Wang advocates for communities to come together in the face of discriminatory disparities today. She shared her own story of being harassed on the bus and followed home by a group of older boys while she was in middle school. With no cellphone, she went to her neighbor’s home, where her neighbor dried her tears and walked her home.

“Even in the face of structural conditions, or personally mediated, or different kinds of mistreatment between individuals, are there other people who can provide you resources and support you?” This is the question that guides Wang’s work.

This commitment to community-based solutions that Wang advocates for also extends into the healthcare setting. In many Indigenous cultural traditions, it is believed that land can provide almost everything one needs. Eating food such as fresh produce as if it was medicine means that people can rely less on medicine. Health is not an individual concept in these communities –– it is shared and spiritual.

Wang first witnessed this approach when she was invited by an Indigenous clinical social worker to visit their practice outside of Austin, Texas. While there, Wang had the opportunity to join in a group prayer where people, including herself, spoke of their trauma, so that they could process and move through it in community.

“I came out of that experience and felt like a new person,” she said. “That was probably the most accepted that I had ever felt, having just shared some of my most intimate moments.”

This method of confronting trauma in a collective allows people to not carry their struggles alone.
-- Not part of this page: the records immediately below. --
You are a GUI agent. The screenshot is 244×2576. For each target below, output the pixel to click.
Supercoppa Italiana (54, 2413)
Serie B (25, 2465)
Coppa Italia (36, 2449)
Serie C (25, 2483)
It prevents isolation and decreases the risk of anxiety, depression and suicide.

“The connection between the community, spirituality and physical body is all interconnected,” she said.

When asked about how to build these connections in communities, Wang encouraged people to take small steps. Community is not about living next to a best friend or parents, but about trusting neighbors in day-to-day life or crisis for things like taking care of mail or shoveling snow.
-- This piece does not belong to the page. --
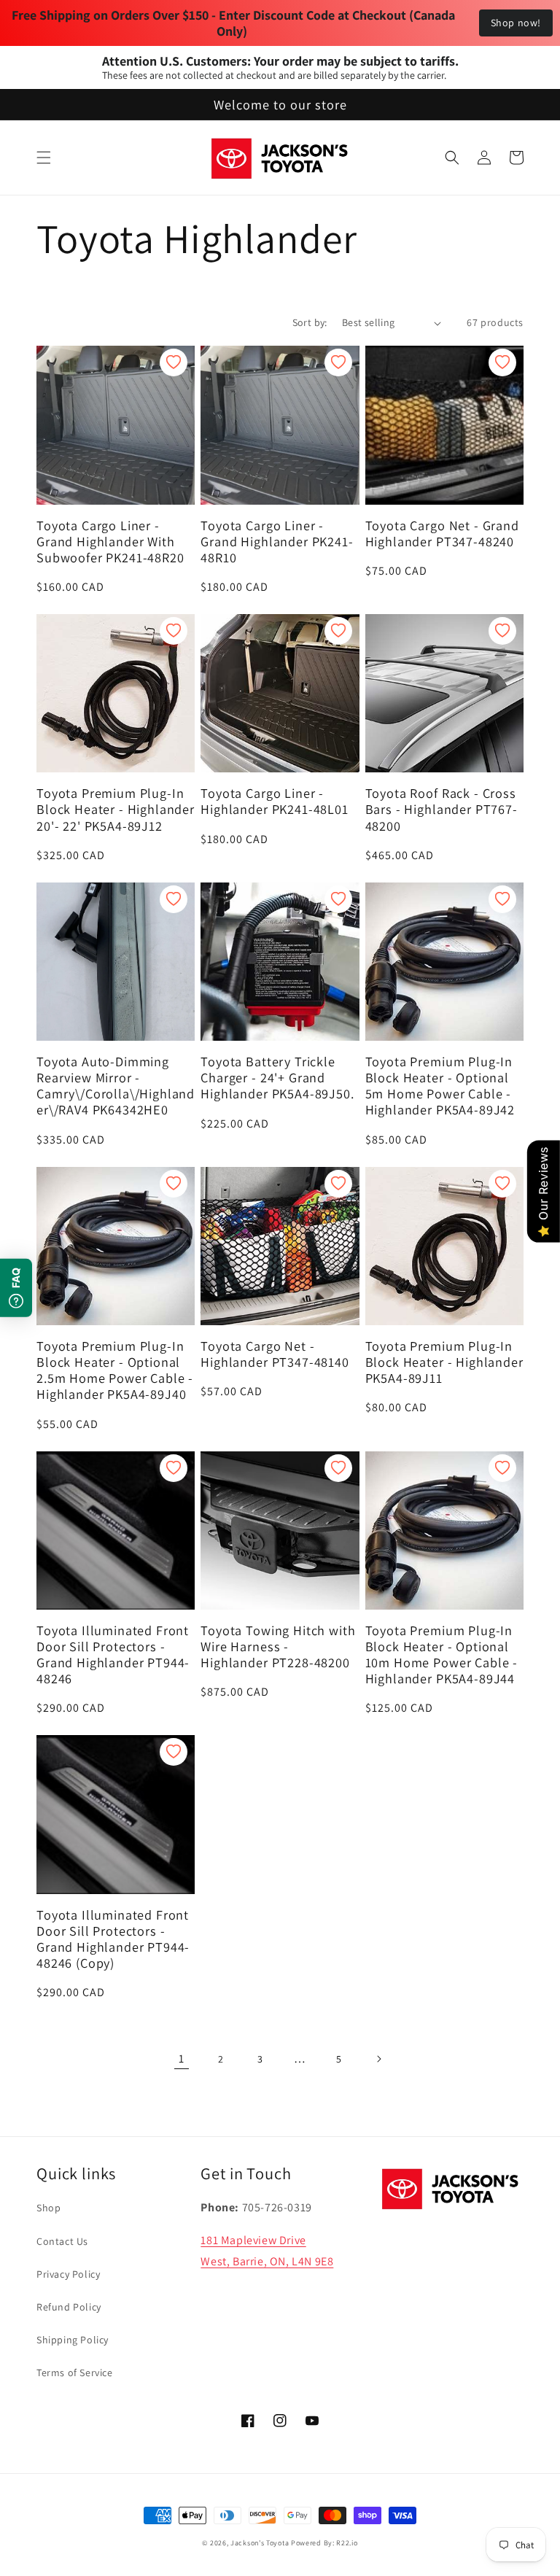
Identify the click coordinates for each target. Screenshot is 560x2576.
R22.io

“Part of changing the environment is creating conditions where people can actually be able to follow doctors’ advice,” Wang said.

Wang is an associate professor at the Boston University School of Public Health and an adjunct associate professor at the Harvard T.H. Chan School of Public Health. Academia allows her to make an impact through her research and teaching the next generation of leaders in the field.

When asked how she stays motivated through this tough time for public health, Wang credited both her belief that public health is a team sport and her students. She mentioned that public health is a “forward-thinking” sector, and that her students bring fresh ideas every year.

I see their passion, their commitment, their willingness to be here, even in the midst of challenge, as a testament to how mission-driven public health is, and that’s the heart of the work that we do,” Wang said. “We’re not focused on the health of half of the country or only parts of the world. The commitment to public health is that we care for the wellbeing of everybody.”

Wang emphasized that every single person can make an impact in the world of public health, not just those who pursue these fields professionally.

“There’s many different ways we can contribute to creating a healthier society, and it takes one person to make a ripple, and it takes all of us to make a wave,” she said.